I may be wrong, but to me it seems like ConcurrentDequePool
might be the safer but similar implementation to use -- it uses Deque
for storing pooled objects.
And compared to BoundedPool
it has the benefit of lower overhead for cases where pool itself is not used (since there's no allocations with Deque, it being linked list).
@mariofusco @franz1981: I created #1265 which sort of hints at possible problem, but isn't smoking gun necessarily. When running through 3 main implementations, LockFreePool
occasionally gets a REALLY high pooled count -- I have seen 18,000 once (!) -- but seems to stabilize over time. Other implementations remain typically under thread count (going over isn't unexpected since test runs read and write for some loops, so getting to 2x is theoretically possible).
So no, this does not show monotonically increasing behavior, but suggests that spikes are possible.
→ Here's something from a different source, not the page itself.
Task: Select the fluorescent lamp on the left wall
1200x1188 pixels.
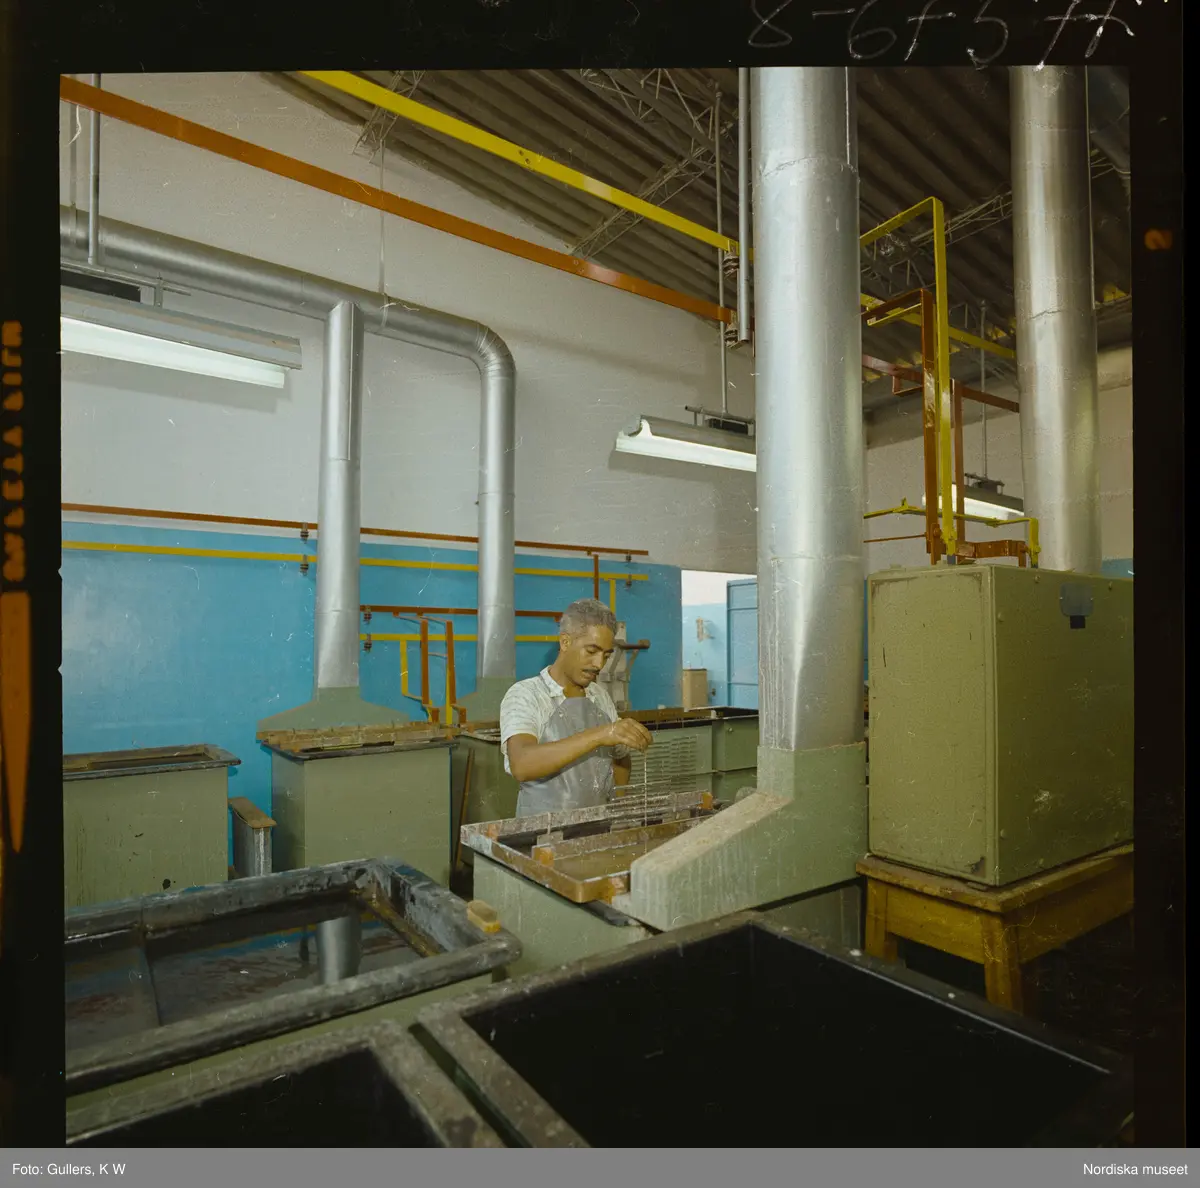Action: 175,350
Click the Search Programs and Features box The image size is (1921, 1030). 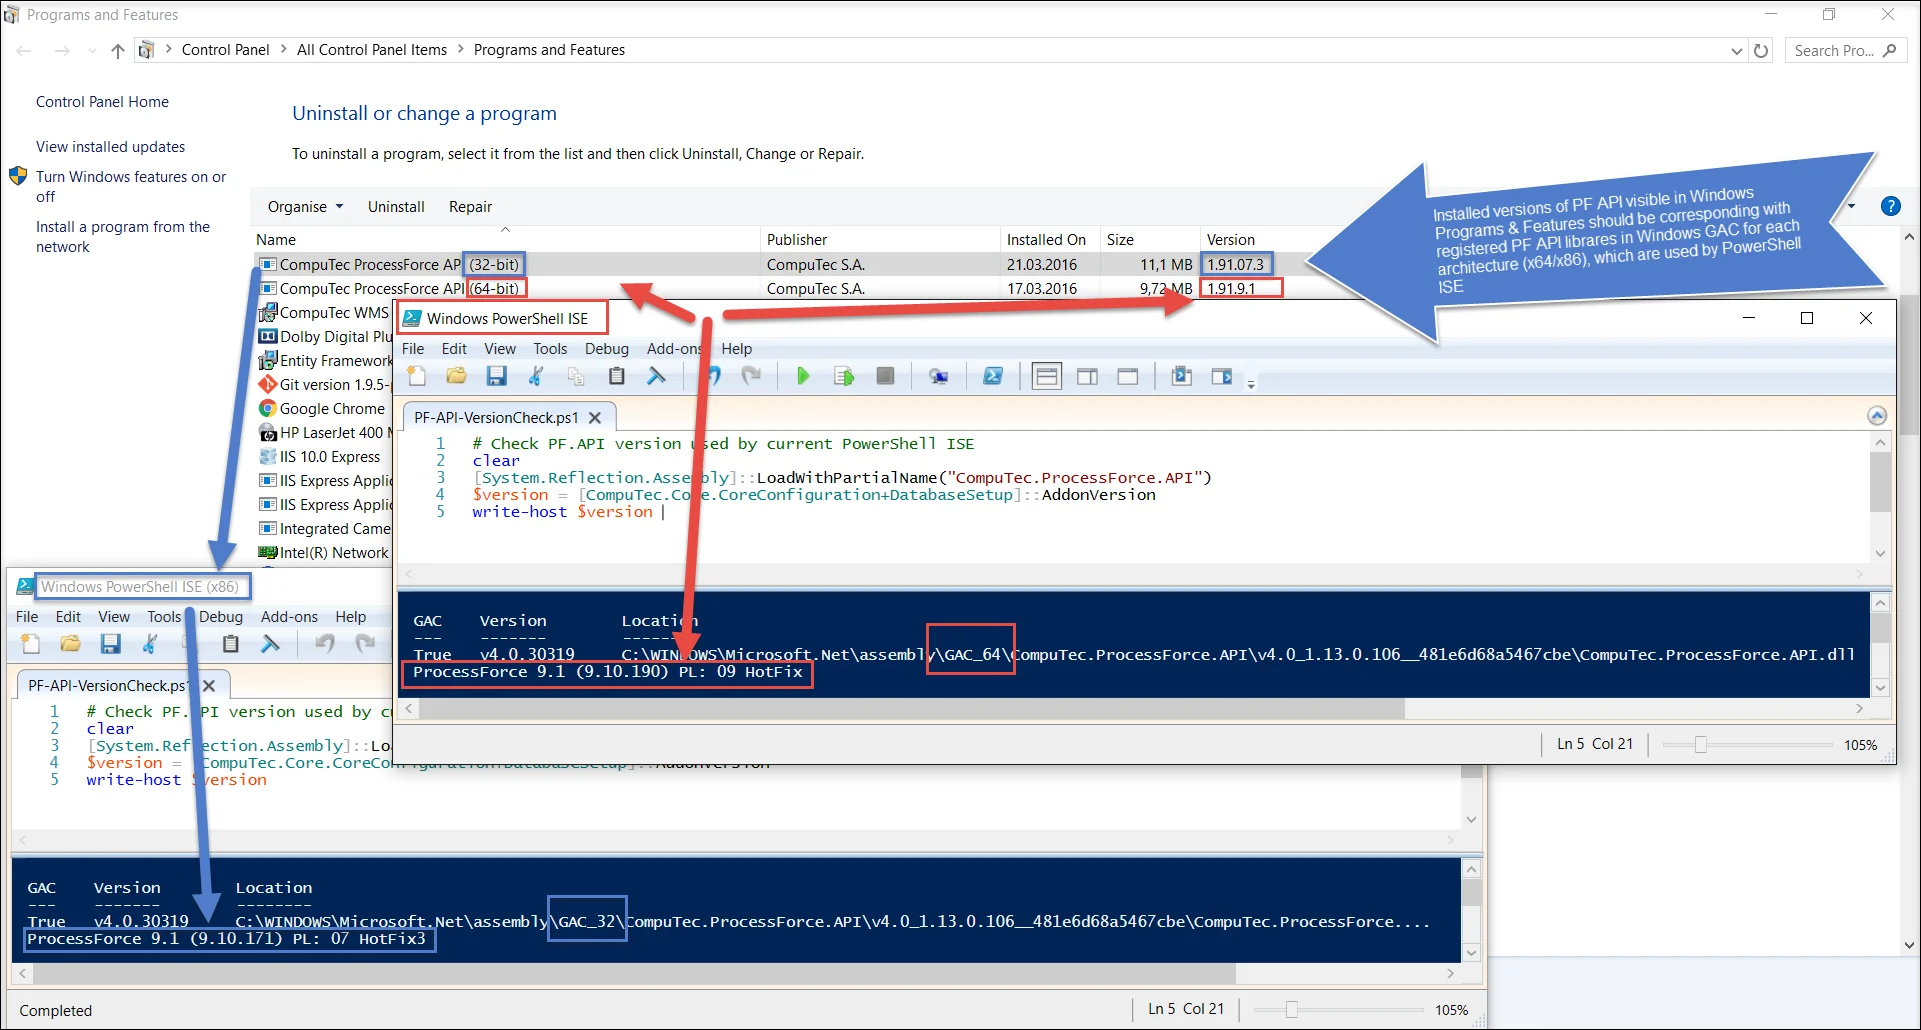tap(1835, 51)
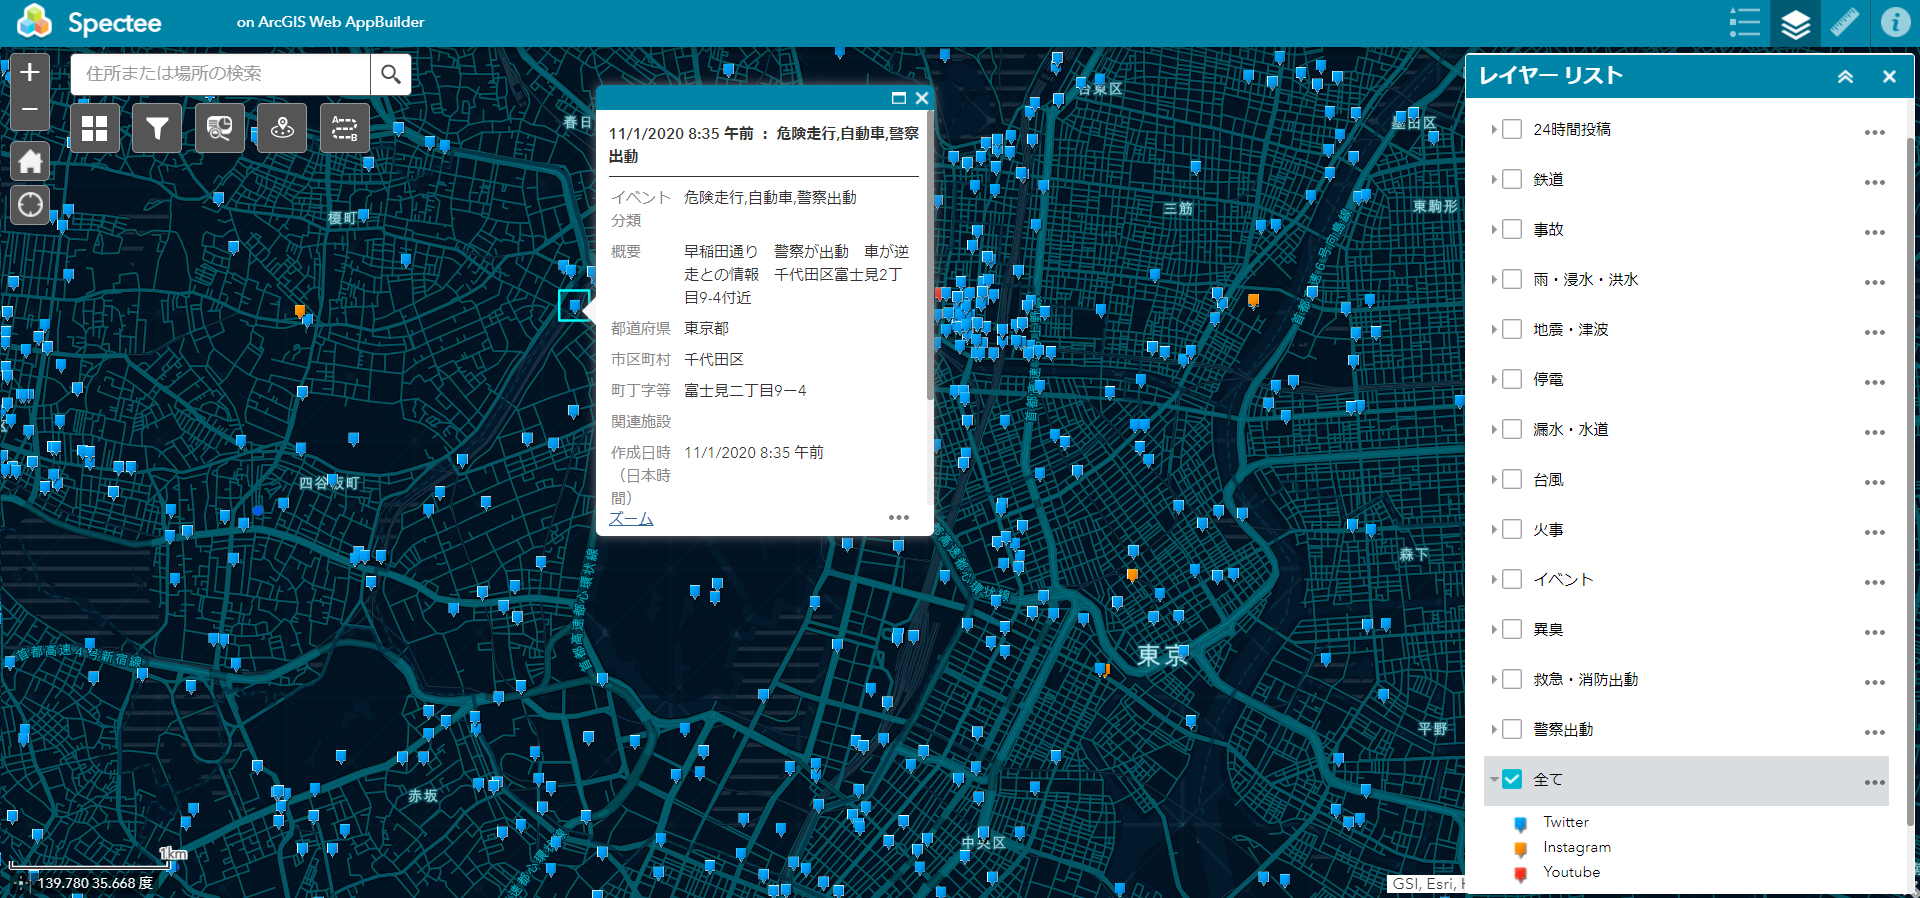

It is of course possible (likely?) that contention behavior is heavily platform-dependant and maybe running on Eclipse on Mac mini just doesn't exhibit extreme contention.
I'll see if increasing thread count from 100 up (or, going down to, say, 20) can jog other behavior.
But if anyone else has time to run test, and/or read code and suggest changes, that'd be useful.
Yet another report with "memory leak" reproduction: https://github.com/kkolyan/jackson_leak.
It uses ObjectMapper from 1000 threads and during an hour occupy heap of 8G (with initial occupation by test data of 600M), leading to permanent freeze.
@kkolyan Thank you very much for creating this! I hope to try it out locally, and see if the other 2 implementations (and in particular, Deque backed ones) fared better.
EDIT: looks like it's not trivial to change impl to measure other impls due to RecyclerPoolSizeCalculator
(I used 2.18.0-SNAPSHOT where RecyclerPool.pooledCount() was added).
@kkolyan Trying to run the reproduction, but since I am not a gradle user, not sure what invocation is expected. Guessing from build.gradle
tries
./gradlew test
./gradlew application
neither of which works (build succeeds with ./gradlew build
).
It'd be good to add invocation on README.md
of the repo?
Also had to add mavenLocal()
repository to use jackson-core
locally built 2.17.1-SNAPSHOT
(or could have added Sonatype OSS repository that has those built too).
I'm able to run the test on IDE just fine. Not yet seeing much of a trend, assuming I read output correctly.
But one related thing is this: I backported addition of
default int pooledCount() {
return -1;
}
in RecyclerPool
for 2.17 branch, so locally built (or one from Sonatype OSS repo) jackson-core
has that available. This is useful to:
- Remove need for
RecyclerPoolSizeCalculator
sinceRecyclerPool.pooledCount()
can be used - Allow use of all
RecyclerPool
implementations to see that they don't (... or do?) exhibit similar leakage
Ok, I think we have a reasonable idea as to how the retention may happen: due to imbalanced failures between acquiring reusable buffer (fails more often) vs releasing buffer to the pool (fails less often).
Given this, closing the issue; will proceed with #1271.